Saved entries
##########
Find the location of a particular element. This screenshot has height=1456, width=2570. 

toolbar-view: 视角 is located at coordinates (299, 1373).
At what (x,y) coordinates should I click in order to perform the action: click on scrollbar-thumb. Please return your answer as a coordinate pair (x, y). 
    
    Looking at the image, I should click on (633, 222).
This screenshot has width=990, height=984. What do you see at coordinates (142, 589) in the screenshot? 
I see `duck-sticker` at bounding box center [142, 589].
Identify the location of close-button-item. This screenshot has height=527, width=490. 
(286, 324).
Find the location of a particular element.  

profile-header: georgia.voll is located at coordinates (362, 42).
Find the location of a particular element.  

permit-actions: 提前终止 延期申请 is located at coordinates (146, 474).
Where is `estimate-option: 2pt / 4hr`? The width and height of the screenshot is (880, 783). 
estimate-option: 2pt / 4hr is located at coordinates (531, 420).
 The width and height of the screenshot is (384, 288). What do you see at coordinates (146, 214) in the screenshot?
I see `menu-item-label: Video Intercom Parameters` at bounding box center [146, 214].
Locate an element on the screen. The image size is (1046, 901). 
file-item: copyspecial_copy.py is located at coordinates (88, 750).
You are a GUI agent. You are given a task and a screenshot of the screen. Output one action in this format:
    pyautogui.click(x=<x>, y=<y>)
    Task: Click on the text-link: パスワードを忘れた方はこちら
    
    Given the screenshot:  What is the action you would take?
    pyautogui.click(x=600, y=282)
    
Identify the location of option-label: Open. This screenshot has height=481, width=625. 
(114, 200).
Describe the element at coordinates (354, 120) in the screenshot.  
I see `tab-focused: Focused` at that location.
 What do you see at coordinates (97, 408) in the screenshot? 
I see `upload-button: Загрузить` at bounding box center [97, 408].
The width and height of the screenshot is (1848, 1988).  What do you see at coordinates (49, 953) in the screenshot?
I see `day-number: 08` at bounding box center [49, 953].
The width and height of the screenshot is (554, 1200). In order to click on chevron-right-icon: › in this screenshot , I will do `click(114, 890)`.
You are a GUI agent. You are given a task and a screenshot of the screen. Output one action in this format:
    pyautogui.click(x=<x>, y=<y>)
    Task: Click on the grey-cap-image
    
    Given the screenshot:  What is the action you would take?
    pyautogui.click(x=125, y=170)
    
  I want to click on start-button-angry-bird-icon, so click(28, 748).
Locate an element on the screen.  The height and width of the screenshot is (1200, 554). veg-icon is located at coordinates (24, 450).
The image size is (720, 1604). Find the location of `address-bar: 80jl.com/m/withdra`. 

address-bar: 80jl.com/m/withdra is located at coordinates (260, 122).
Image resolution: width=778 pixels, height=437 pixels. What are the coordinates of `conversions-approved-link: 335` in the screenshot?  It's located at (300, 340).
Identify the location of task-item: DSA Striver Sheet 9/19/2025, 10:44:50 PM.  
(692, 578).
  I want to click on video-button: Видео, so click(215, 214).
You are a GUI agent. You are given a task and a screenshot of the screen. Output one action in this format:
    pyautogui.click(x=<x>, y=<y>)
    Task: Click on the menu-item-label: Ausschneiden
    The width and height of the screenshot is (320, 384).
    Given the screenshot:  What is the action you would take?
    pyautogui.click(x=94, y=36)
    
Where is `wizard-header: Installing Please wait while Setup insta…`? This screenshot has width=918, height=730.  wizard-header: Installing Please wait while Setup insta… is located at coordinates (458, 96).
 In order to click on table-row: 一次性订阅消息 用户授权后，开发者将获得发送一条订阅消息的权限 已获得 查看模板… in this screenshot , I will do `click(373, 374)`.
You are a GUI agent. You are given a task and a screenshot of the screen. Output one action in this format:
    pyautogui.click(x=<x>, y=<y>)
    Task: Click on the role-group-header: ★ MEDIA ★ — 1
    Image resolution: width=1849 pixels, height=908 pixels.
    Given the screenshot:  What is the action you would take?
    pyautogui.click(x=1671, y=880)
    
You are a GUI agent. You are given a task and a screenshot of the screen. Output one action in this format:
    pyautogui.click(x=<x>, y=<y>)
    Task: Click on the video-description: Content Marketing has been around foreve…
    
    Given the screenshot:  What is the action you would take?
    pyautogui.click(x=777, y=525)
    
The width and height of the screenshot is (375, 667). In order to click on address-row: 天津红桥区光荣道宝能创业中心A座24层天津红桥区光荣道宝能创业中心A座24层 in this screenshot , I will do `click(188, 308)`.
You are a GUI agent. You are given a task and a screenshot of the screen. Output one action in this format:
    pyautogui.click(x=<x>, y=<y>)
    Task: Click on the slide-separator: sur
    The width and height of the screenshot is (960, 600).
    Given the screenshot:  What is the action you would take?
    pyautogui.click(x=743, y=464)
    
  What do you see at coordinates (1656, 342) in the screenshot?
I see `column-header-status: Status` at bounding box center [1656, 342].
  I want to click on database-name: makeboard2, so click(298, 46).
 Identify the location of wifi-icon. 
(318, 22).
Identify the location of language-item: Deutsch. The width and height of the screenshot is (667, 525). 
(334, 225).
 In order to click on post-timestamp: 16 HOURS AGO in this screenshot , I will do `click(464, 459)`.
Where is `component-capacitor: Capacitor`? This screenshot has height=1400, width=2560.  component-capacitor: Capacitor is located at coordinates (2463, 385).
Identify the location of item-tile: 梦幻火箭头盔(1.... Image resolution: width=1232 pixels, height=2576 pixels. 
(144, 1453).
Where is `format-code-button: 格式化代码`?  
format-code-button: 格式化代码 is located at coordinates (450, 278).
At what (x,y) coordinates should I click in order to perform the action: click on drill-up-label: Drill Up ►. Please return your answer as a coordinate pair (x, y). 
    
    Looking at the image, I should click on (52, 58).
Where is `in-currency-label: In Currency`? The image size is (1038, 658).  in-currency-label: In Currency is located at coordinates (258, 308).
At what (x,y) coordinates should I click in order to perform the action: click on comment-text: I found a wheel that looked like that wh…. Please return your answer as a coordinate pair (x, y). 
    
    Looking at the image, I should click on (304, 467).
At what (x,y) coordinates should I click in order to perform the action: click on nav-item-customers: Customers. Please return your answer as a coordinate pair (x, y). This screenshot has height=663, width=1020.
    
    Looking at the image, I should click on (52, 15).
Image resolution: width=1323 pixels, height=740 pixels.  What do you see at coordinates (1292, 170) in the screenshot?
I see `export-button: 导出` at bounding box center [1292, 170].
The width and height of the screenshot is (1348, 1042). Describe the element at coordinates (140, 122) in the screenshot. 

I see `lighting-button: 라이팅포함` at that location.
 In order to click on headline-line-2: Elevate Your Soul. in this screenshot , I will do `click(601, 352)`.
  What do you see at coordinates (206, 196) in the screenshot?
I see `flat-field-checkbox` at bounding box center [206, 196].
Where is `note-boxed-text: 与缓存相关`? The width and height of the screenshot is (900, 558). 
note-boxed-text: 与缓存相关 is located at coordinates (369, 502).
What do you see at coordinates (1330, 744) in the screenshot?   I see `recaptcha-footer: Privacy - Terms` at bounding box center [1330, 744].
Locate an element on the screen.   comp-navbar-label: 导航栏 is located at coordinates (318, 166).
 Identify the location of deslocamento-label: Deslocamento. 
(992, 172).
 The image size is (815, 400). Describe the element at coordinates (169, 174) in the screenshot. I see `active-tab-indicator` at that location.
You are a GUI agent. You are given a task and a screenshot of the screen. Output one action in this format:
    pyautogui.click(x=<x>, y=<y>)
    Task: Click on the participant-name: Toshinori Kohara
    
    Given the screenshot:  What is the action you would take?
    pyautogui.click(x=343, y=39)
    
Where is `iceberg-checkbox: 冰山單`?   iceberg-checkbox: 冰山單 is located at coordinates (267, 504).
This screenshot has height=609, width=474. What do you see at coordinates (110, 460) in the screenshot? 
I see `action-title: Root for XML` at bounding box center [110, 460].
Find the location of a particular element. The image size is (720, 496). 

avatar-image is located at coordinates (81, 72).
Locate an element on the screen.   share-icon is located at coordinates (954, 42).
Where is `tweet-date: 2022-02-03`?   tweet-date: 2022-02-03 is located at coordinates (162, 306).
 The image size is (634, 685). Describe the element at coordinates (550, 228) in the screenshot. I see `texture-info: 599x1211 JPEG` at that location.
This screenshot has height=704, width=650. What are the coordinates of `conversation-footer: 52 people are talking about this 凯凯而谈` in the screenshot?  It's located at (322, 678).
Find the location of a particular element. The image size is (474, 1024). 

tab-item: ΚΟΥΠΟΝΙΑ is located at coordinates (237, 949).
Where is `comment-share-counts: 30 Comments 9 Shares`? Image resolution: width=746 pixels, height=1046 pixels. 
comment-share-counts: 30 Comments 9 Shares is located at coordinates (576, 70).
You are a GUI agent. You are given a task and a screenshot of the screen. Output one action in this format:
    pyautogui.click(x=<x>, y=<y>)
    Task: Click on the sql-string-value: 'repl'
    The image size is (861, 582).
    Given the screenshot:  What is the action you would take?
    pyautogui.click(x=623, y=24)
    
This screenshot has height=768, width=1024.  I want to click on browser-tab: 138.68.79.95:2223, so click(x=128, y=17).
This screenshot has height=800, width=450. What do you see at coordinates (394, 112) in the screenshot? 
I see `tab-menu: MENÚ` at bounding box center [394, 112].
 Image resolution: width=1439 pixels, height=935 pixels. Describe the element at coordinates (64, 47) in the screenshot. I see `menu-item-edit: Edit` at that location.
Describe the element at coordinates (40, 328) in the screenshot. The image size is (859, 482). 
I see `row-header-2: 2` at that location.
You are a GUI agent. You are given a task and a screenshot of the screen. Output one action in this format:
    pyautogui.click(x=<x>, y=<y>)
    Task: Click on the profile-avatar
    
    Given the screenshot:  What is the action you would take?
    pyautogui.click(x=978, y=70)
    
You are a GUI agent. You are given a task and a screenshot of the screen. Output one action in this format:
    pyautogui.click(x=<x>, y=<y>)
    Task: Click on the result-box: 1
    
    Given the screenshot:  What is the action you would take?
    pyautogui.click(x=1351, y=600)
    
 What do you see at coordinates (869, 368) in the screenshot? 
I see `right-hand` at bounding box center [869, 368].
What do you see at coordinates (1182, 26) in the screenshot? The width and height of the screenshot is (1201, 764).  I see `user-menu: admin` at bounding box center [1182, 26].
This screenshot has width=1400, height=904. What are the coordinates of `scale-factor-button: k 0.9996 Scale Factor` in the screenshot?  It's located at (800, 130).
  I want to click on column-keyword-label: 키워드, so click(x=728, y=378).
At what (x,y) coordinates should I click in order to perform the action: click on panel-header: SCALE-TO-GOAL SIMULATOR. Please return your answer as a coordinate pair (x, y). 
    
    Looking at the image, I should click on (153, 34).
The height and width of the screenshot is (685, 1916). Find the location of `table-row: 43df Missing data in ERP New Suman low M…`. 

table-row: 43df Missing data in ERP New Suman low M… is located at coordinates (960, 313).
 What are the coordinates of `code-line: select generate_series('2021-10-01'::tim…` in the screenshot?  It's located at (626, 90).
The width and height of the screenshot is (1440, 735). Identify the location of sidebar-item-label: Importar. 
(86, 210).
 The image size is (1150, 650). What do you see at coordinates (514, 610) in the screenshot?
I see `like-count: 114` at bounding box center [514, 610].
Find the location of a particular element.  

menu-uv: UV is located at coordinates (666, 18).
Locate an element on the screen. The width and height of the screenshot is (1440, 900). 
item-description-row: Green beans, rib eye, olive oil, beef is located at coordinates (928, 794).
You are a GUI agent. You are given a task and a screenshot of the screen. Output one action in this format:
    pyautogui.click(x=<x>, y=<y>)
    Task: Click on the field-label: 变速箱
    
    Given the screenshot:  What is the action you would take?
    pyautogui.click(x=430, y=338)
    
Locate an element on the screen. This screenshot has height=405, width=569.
##########
EXERCISE BRIEF
Quote the listing above word for word, from the line containing "pixels, height=1046 pixels." to the line containing "Image resolution: width=1439", including both of those lines.

EXPECTED ANSWER
Where is `comment-share-counts: 30 Comments 9 Shares`? Image resolution: width=746 pixels, height=1046 pixels. 
comment-share-counts: 30 Comments 9 Shares is located at coordinates (576, 70).
You are a GUI agent. You are given a task and a screenshot of the screen. Output one action in this format:
    pyautogui.click(x=<x>, y=<y>)
    Task: Click on the sql-string-value: 'repl'
    The image size is (861, 582).
    Given the screenshot:  What is the action you would take?
    pyautogui.click(x=623, y=24)
    
This screenshot has height=768, width=1024.  I want to click on browser-tab: 138.68.79.95:2223, so click(x=128, y=17).
This screenshot has height=800, width=450. What do you see at coordinates (394, 112) in the screenshot? 
I see `tab-menu: MENÚ` at bounding box center [394, 112].
 Image resolution: width=1439 pixels, height=935 pixels. Describe the element at coordinates (64, 47) in the screenshot. I see `menu-item-edit: Edit` at that location.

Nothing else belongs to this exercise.